MACHINE GENERATED TEXT DETECTION WITH PRE-TRAINED LANGUAGE MODEL AND LEXICAL DIVERSITY
Instituto Nacional de Astrofísica Óptica y Electrónica (MEXICO)
About this paper:
Conference name: 20th International Technology, Education and Development Conference
Dates: 2-4 March, 2026
Location: Valencia, Spain
Abstract:
The robust detection of Machine-Generated Text (MGT) has become a critical research area due to the indistinguishability of language produced by Large Language Models (LLMs). This challenge directly threatens academic integrity and the reliability of student assessments across all educational levels. This work addresses the dilemma of whether the semantic representations of a RoBERTa classifier are sufficient for this crucial task or if they require enrichment with lexical diversity features, under the hypothesis that MGT possesses a less rich vocabulary. We compared a Base Model (a fine-tuned RoBERTa-base with a Multilayer Perceptron (MLP) classification head) with an Enriched Model (the Base Model enhanced with lexical diversity metrics). Using the SemEval-2024 Task 8 corpus, the lexical feature Measure of Lexical Textual Diversity (MTLD) initially improved the standard Base Model's performance from 0.80 to 0.85 in Accuracy. However, the Optimized Base Model—which underwent hyperparameter tuning on the MLP classification head—achieved a superior performance of 0.88 in Accuracy. Crucially, the optimization process did not further improve the Enriched Model, suggesting that the lexical metric becomes redundant within a finely calibrated system.

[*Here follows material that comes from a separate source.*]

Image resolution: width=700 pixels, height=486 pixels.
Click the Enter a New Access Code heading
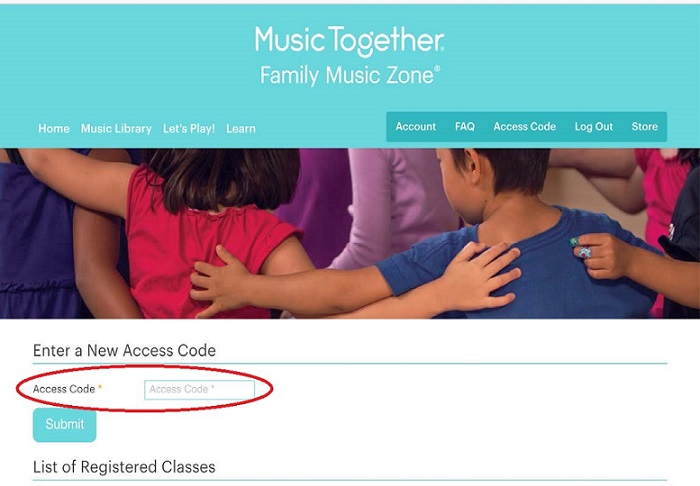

We conclude that hyperparameter optimization is the most determining strategy for achieving state-of-the-art MGT detection capabilities, enabling educational institutions to implement more effective and robust plagiarism detection strategies against advanced AI generation.Keywords:
Artificial Intelligence, Pre-trained Language Model, Lexical Diversity, Machine-Generated Text Detection.